When most people talk about weeds in their lawn, they are usually talking about broadleaf weeds. These can be perennials, such as dandelions and thistles, or annuals such as oxalis and spotted spurge. Broadleaf weeds can be treated throughout the growing season but spring is the time of year when they will be most prevalent.
What's the difference between broadleaf and grassy weeds?
Efforts to control crabgrass and other annual grassy weeds focus on preventing their growth in the spring and early summer with the use of pre-emergent herbicides. The effectiveness of pre-emergent herbicides has much to do with weather conditions.
Lawns with excessive annual grassy weed populations may take several seasons to be brought under control. Post-emergent sprays for crabgrass are available. Crabgrass, like most weeds, are "opportunistic plants." They will germinate and grow wherever there is a spot of bare ground, as is found in thin undermaintained turf.

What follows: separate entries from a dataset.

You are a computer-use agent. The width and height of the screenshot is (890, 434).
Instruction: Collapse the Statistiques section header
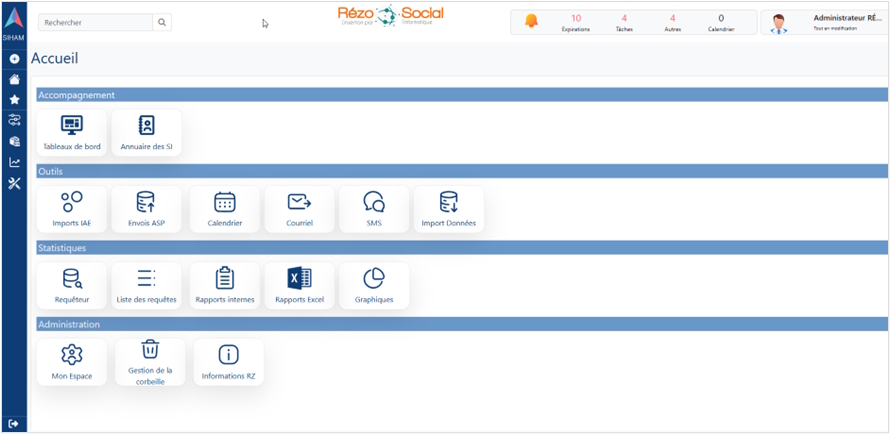coord(461,247)
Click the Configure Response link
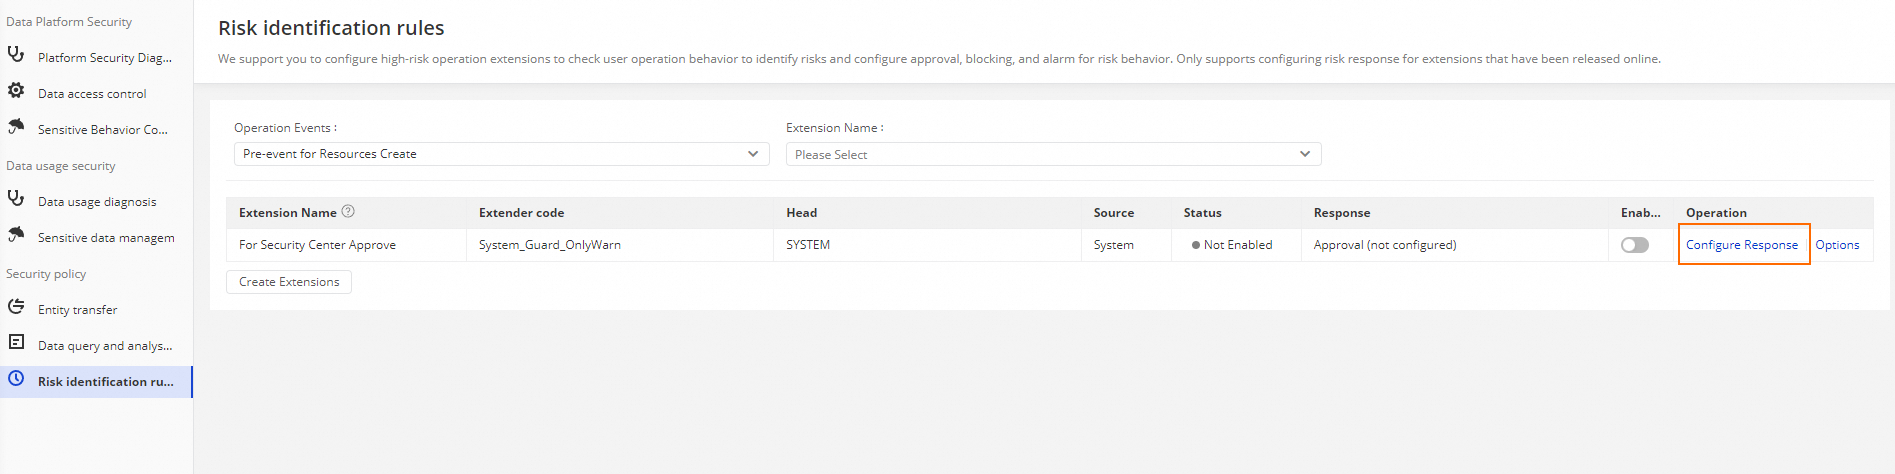 click(1741, 245)
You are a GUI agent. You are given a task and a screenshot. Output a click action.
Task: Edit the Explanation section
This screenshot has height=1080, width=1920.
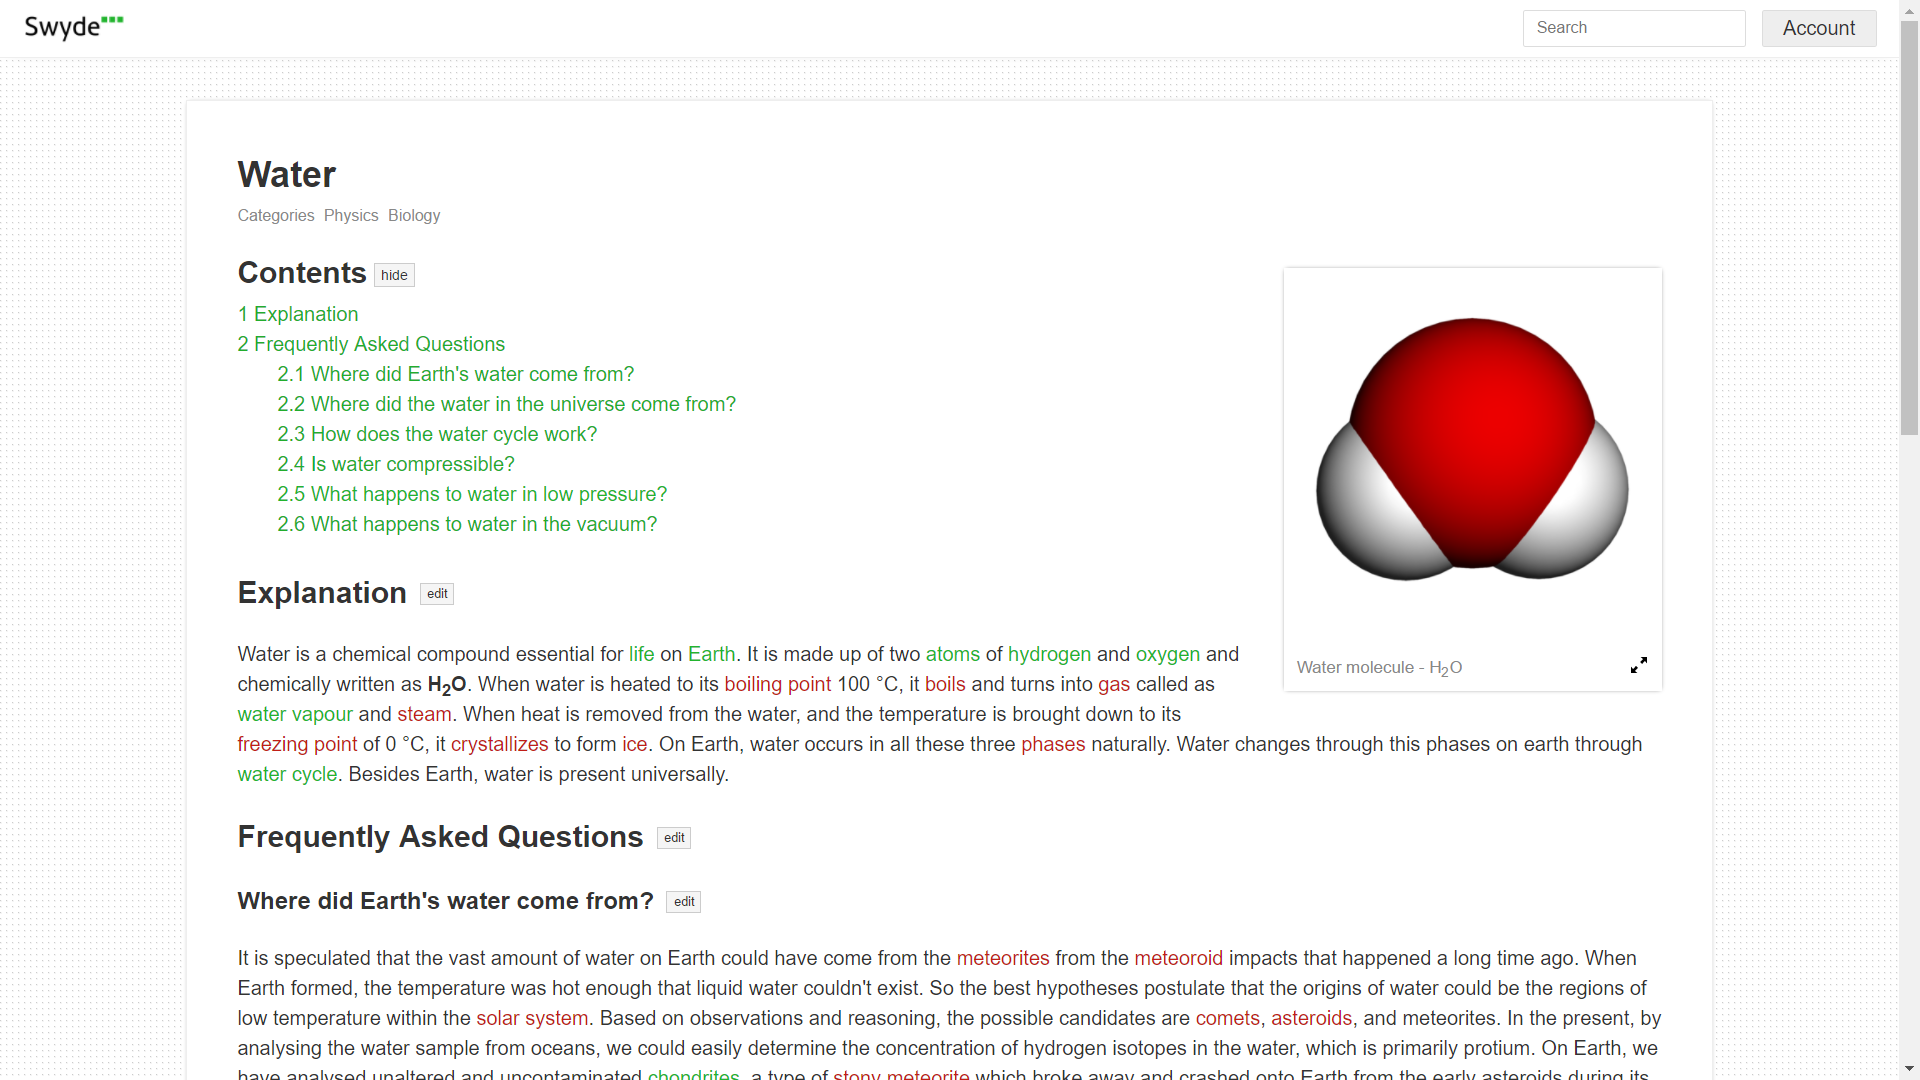[437, 594]
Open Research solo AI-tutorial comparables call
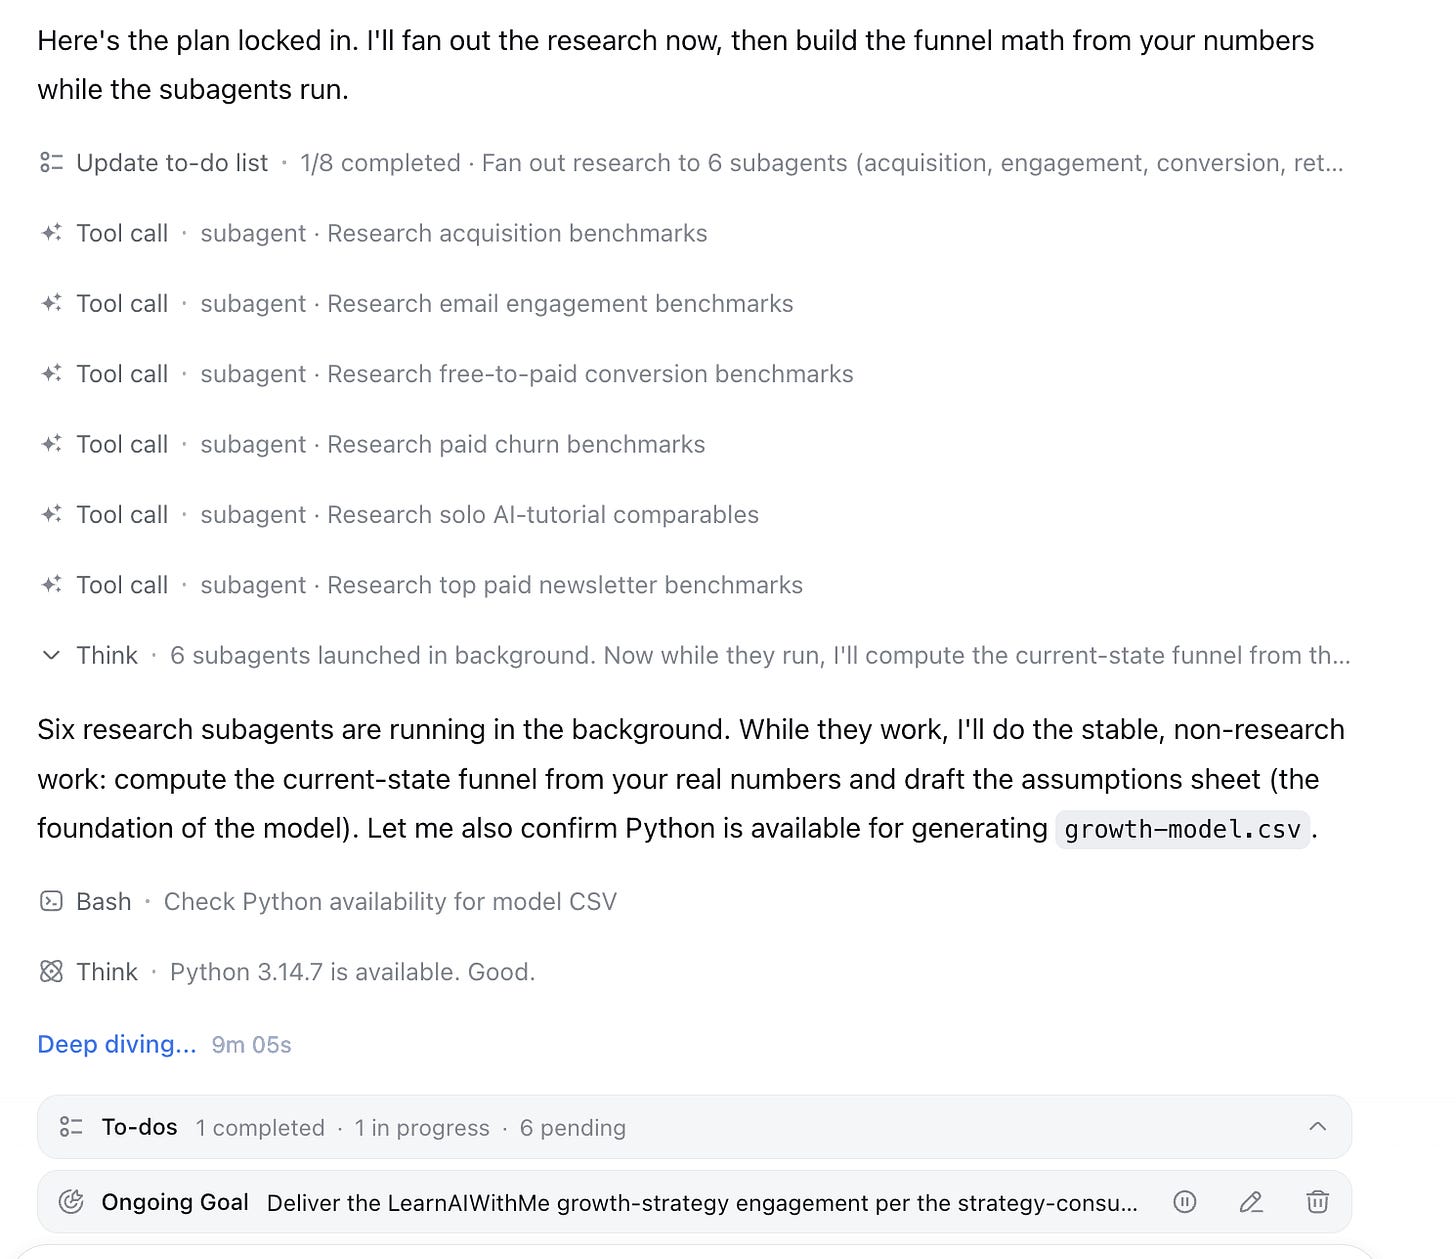The width and height of the screenshot is (1456, 1259). (x=399, y=514)
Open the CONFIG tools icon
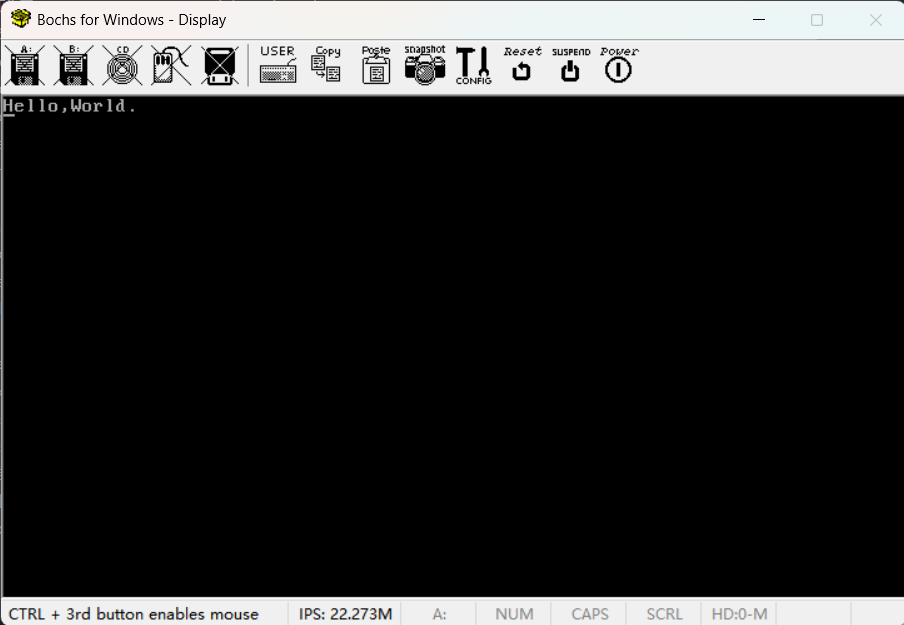This screenshot has height=625, width=904. 473,65
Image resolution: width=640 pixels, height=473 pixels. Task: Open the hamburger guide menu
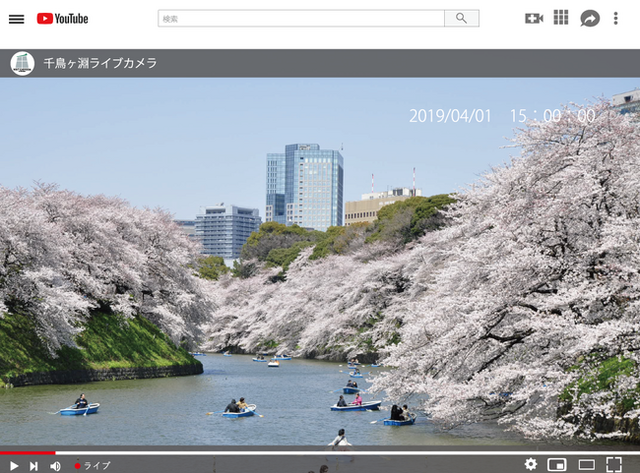pos(16,18)
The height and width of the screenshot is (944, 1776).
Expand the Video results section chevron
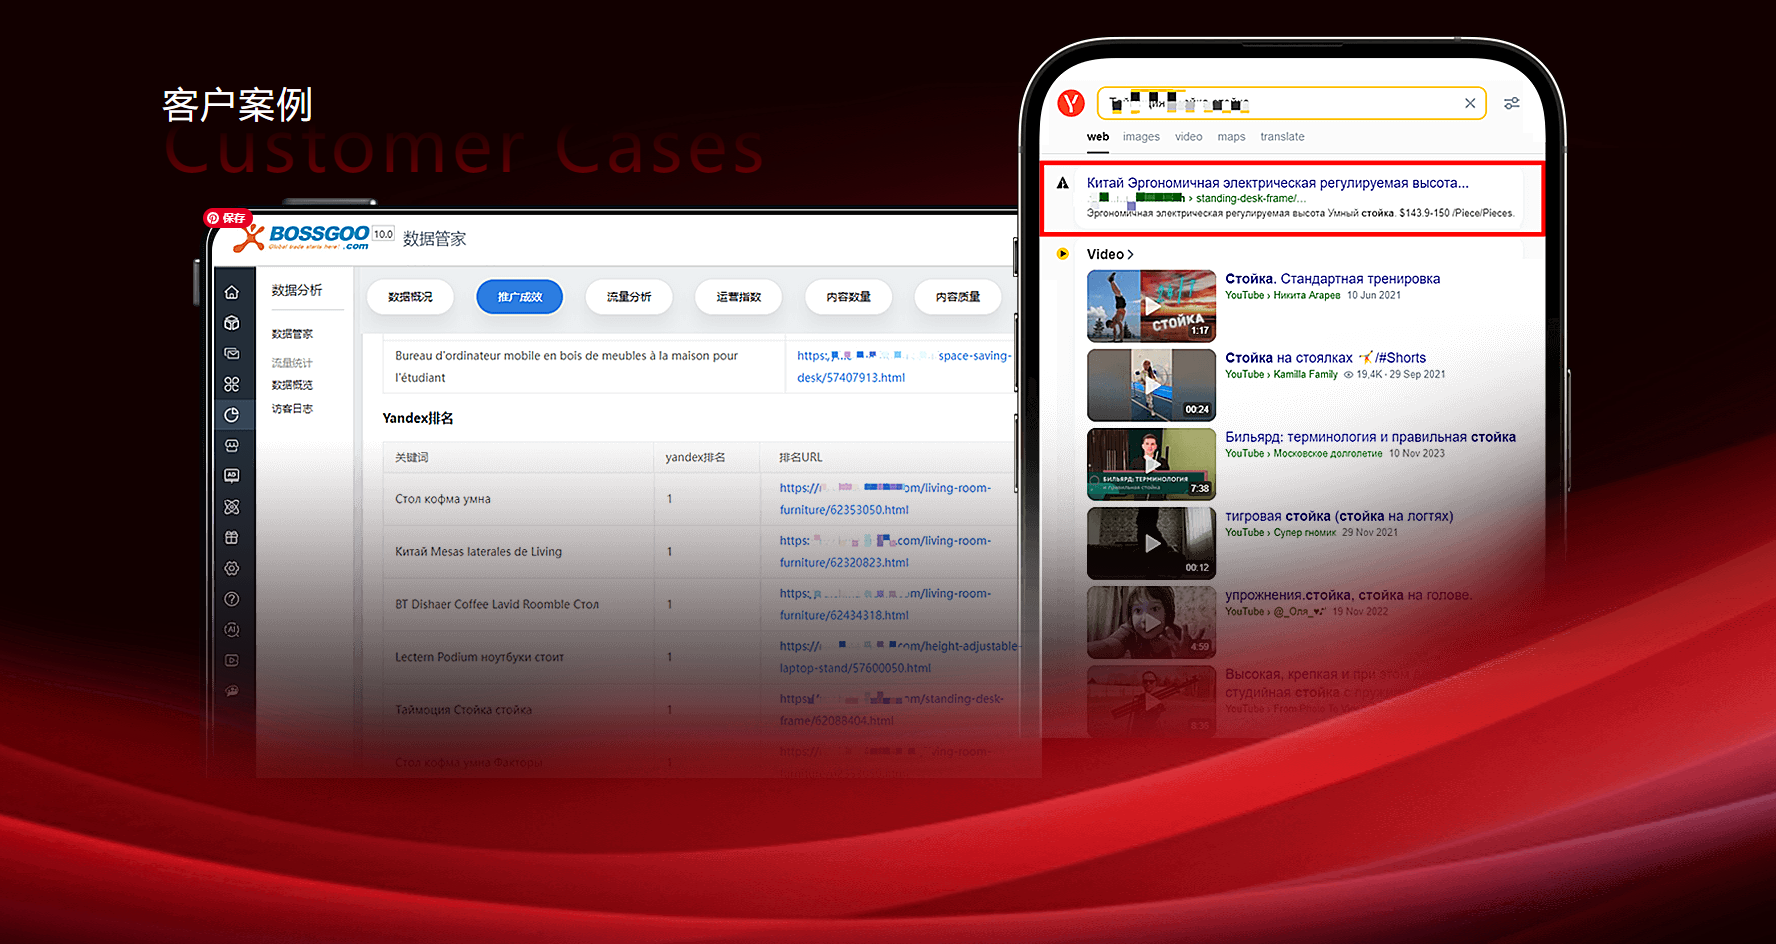pos(1130,255)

Much progress can be made on a crabgrass problem by providing adequate fertilization and irrigation, or in some cases overseeding the lawn with desirable turfgrasses, thereby allowing the desirable grasses to outcompete the weeds.
Perennial Grassy Weeds
There are some undesirable grasses that appear in a lawn that cannot be controlled. Quackgrass and dallis grass are examples of unwanted perennial grasses. There are no products available to us that will control perennial grassy weeds such as these without harming the desirable turfgrasses.
You can limit the spread of undesirable grasses by doing all you can to nurture your desirable grass with proper watering, fertilization and mowing practices.
Products are now available to control SEDGES in turfgrass. Sedges, which are neither true grasses, nor true broadleaf plants, can be identified by their lime-green color, their waxy, triangular leaves and their tendency to stick out above the turf.